Poner en valor en sede hostelera

Está en todas partes. Se cuela por las rendijas de nuestra vida como la peste más pertinaz. Si se tratara de un virus, podríamos decir que los ciudadanos somos sus víctimas y que los políticos son sus mayores portadores. ¡Y mira que los políticos están mal vistos hoy en día! Pues nada, chico. Esa manera barroca, estéril y estúpida que tienen de hablar los que se dedican a la cosa pública continúa haciendo estragos. Desgraciadamente, los periodistas nos hemos convertido en un estupendo reservorio, en una imprescindible cadena de transmisión, para homologar en nuestro día a día una manera de expresarnos que destroza el idioma y nos hace cada día un poco más necios. Porque el idioma amuebla la cabeza. Si la palabra claudica, la mente va detrás inexorablemente.

Tengo para mí que el día que aceptamos hablar de “violencia de género” cayó un dique de contención mental, que no podía traer nada bueno. A pocos les dio por pensar que quien puso nombre a la primera “Ley contra la Violencia de Género” era un analfabeto funcional que no alcanzaba a entender que “género” sólo tienen las palabras: masculino, femenino y neutro. Lo que tienen las personas es “sexo”. Y el hecho de que coincidamicrófonos en llamarse “masculino” y “femenino” no nos habilita para hablar de violencia de género. Si algún integrante de la Generación del 98 o de la del 27 resucitara y escuchase hablar de “un nuevo caso de violencia de género” seguramente creería que un adverbio ha agredido a un verbo, o que un sustantivo se ha entregado a la policía tras acosar a un artículo determinado. Se debería hablar de violencia sexista, machista, pasional, doméstica… hay mil posibilidades. Pero nunca la que finalmente ha hecho fortuna.

Mejor no hablar de la estulticia de las que confunden feminismo con gilipollez y hablan de “miembras” con el regodeo de quien se cree un rebelde con causa. La causa de suprimir el género neutro por confundirlo injustamente con el masculino. Pobre letra o, qué poco la comprenden… O de la desidia de quienes renuncian a buscar sinónimos en su vida y se conforman con llamar a todo “cosa” o encontrarlo todo “complicado”, como si en este mundo no hubiese nada arduo, difícil, complejo, enmarañado… Con este panorama, compramos cualquier mercancía, y ahí los políticos aparecen como unos vendedores de burras lingüísticas sin parangón.

Veamos: ¿a qué dedica la mayor parte del tiempo un político medio en España?
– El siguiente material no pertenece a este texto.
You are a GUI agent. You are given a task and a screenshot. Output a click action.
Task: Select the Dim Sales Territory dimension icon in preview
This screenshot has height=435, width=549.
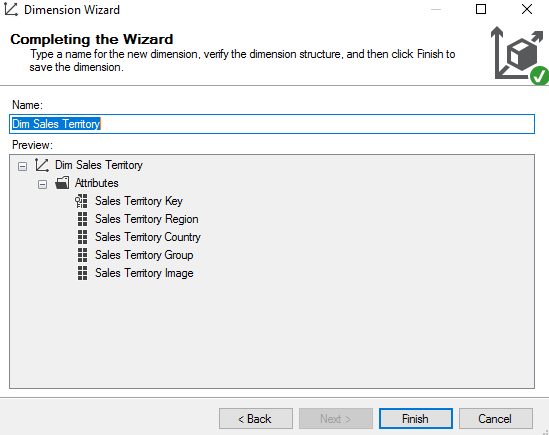pyautogui.click(x=42, y=165)
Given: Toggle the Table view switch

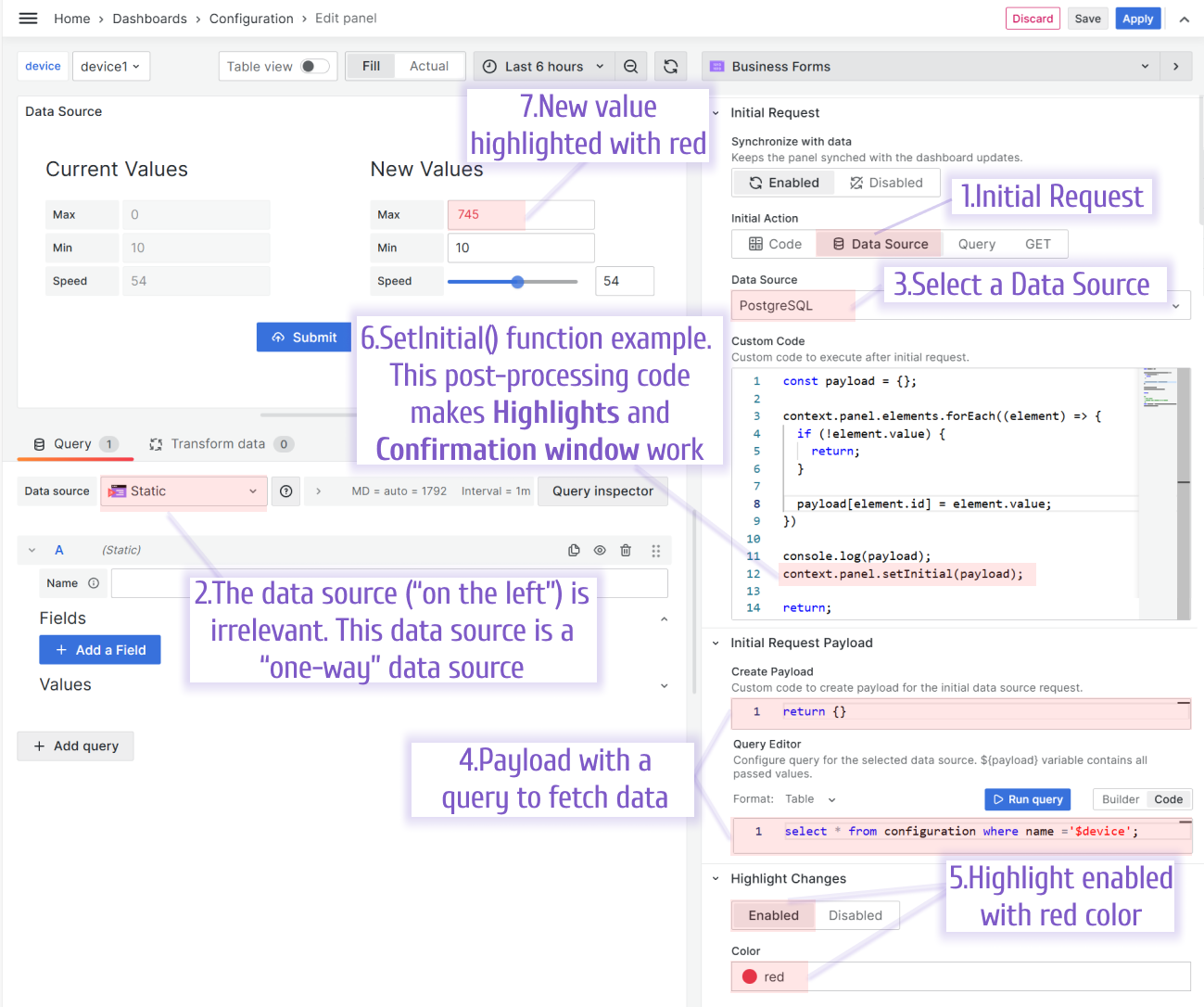Looking at the screenshot, I should (315, 66).
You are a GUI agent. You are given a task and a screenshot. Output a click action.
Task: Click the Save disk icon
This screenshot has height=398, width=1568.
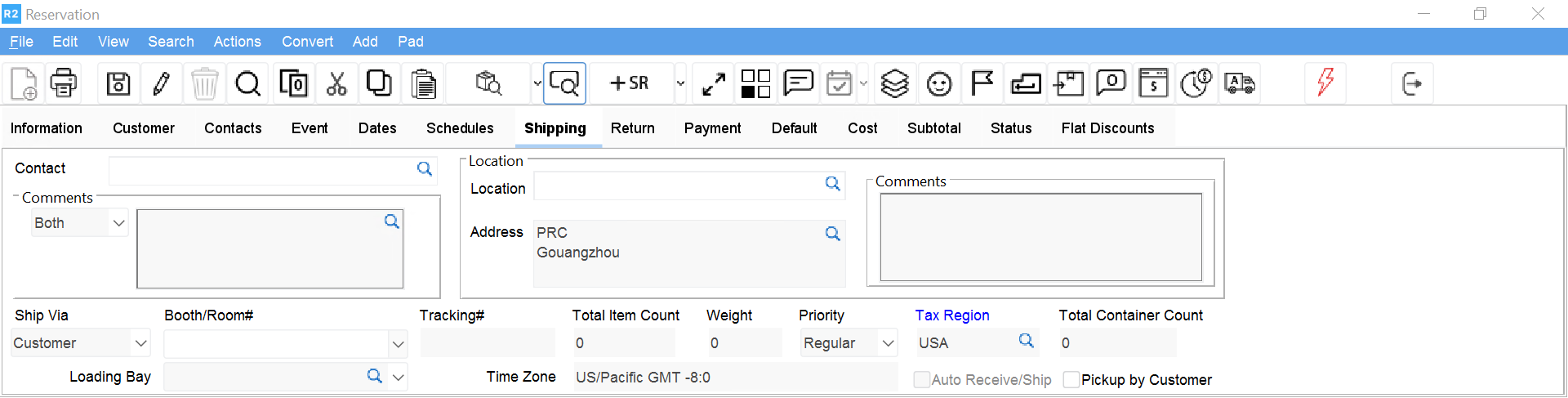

A hablar mucho sin decir nada, intentando dar la sensación de que pilota mucho la materia que están tratando. ¿Cómo se consigue eso? Pues, por ejemplo, alargando mucho las frases. Cuando uno sabe para sus adentros que no está diciendo nada, siente horror vacui, miedo a parecer hueco. Mejor decir algo en tres palabras, en lugar de una. A falta de calidad lingüística, cantidad. Por eso no dicen “valorar”, mejor decir “poner en valor”. ¿Para qué vamos a decir “en el juzgado” o “en el parlamento”? Mucho mejor hablar de “sede judicial” o “sede parlamentaria”. Así, poquito a poquito, vas añadiendo palabrejas para sumar segundos y dar la sensación de haber expresado algo sesudo.
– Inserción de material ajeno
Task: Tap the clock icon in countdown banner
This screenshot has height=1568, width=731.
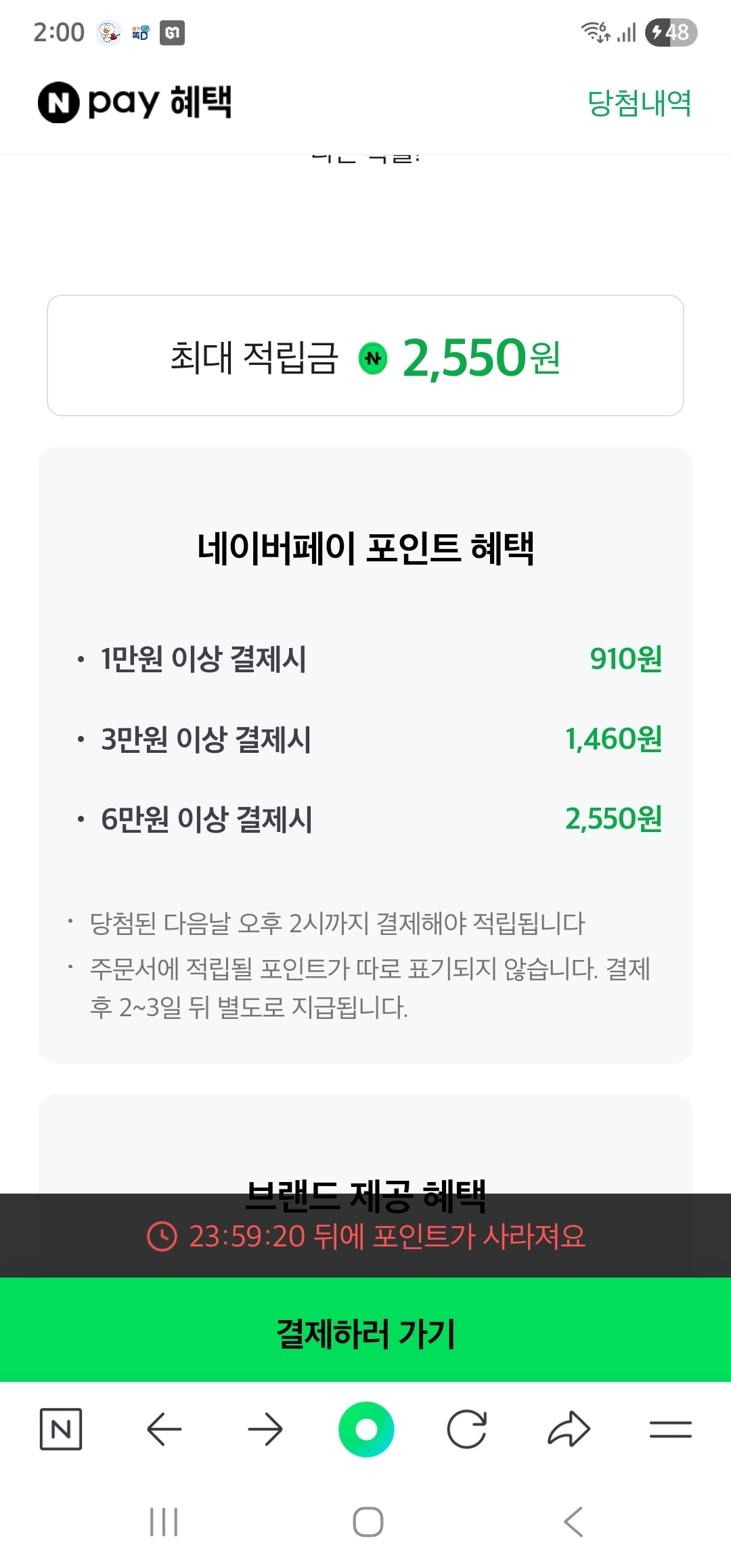Action: coord(162,1236)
El problema de todo esto es que la gente de a pie acabe copiando a los políticos. Sería terrible. Si no, probad a hablar como un político profesional en vuestra vida cotidiana. Yo, sin ir más lejos, voy a invitar este fin de semana a mi mujer a una cena romántica en un buen restaurante. Le voy a comentar que “pretendo poner en valor nuestra relación sentimental en sede hostelera”. No sé, todo sea que amenace con darme una patada en el género neutro. Y es que un manierista del lenguaje debe correr ciertos riesgos cuando tiene por esposa a una miembra de armas tomar.